= Arthur Gardner (diplomat) =

American diplomat

Arthur Gardner (1889–1967) was a United States foreign diplomat and American ambassador to Cuba from 1953 to 1957. Gardner was a close confidant of President Dwight D. Eisenhower and was also strongly pro-Batista.

Gardner fought in World War I, and worked for the War Production Board during World War II. Following the war Gardner became an assistant to the U.S. Secretary of the Treasury, John W. Snyder. As the ambassador to Cuba, he actively obstructed release of information from the embassy to Washington that was adversely critical to Batista. In the early days of the second Eisenhower administration Gardner was pressured to resign his position as ambassador to Cuba, even though Gardner had gone directly to President Eisenhower to ask to stay on.

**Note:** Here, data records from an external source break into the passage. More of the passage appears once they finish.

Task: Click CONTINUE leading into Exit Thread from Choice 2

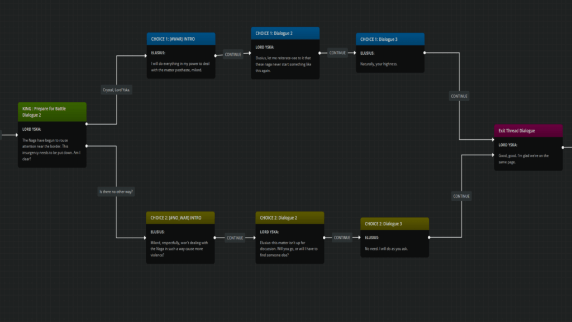Action: click(461, 196)
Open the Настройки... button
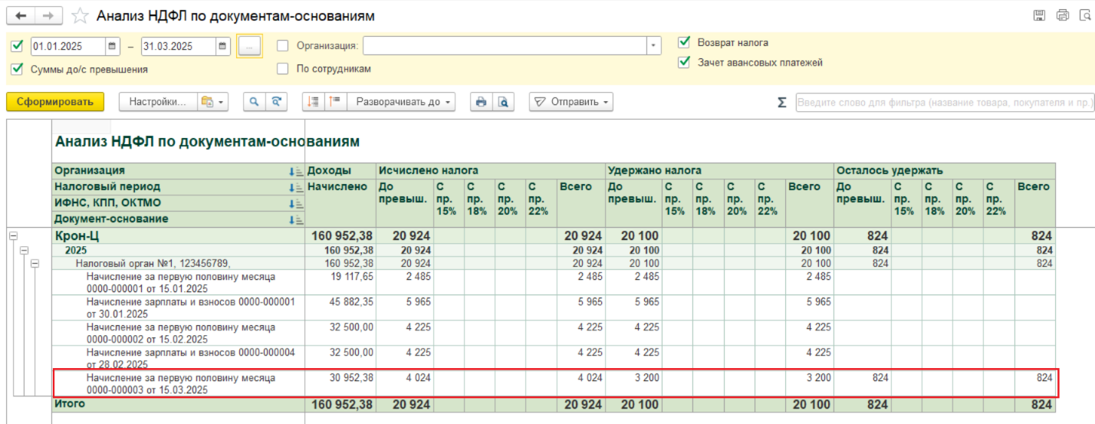 (x=157, y=102)
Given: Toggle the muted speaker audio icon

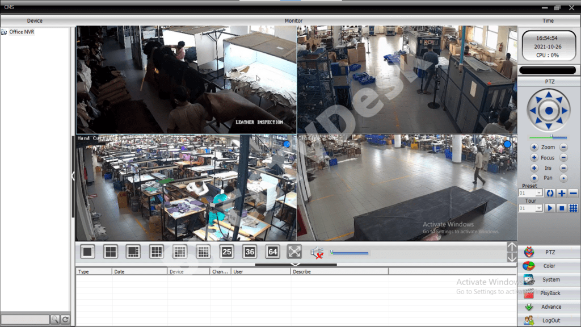Looking at the screenshot, I should point(317,252).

Pressure also came to bear that Gardner's inability to communicate to the US the terrorist nature of Fidel Castro, blinded him to the perceived atrocities taking place by the 26 of July movement all over the island and the significance of the uprising. Gardner's position came to be viewed as a liability, and his continuing as ambassador was portrayed as an obstacle to improving relations between the countries during a possible transition from Batista to a democratically elected president. On June 16, 1957, Gardner was forced to resign. In his place, Eisenhower named Earl E. T. Smith as Gardner's successor.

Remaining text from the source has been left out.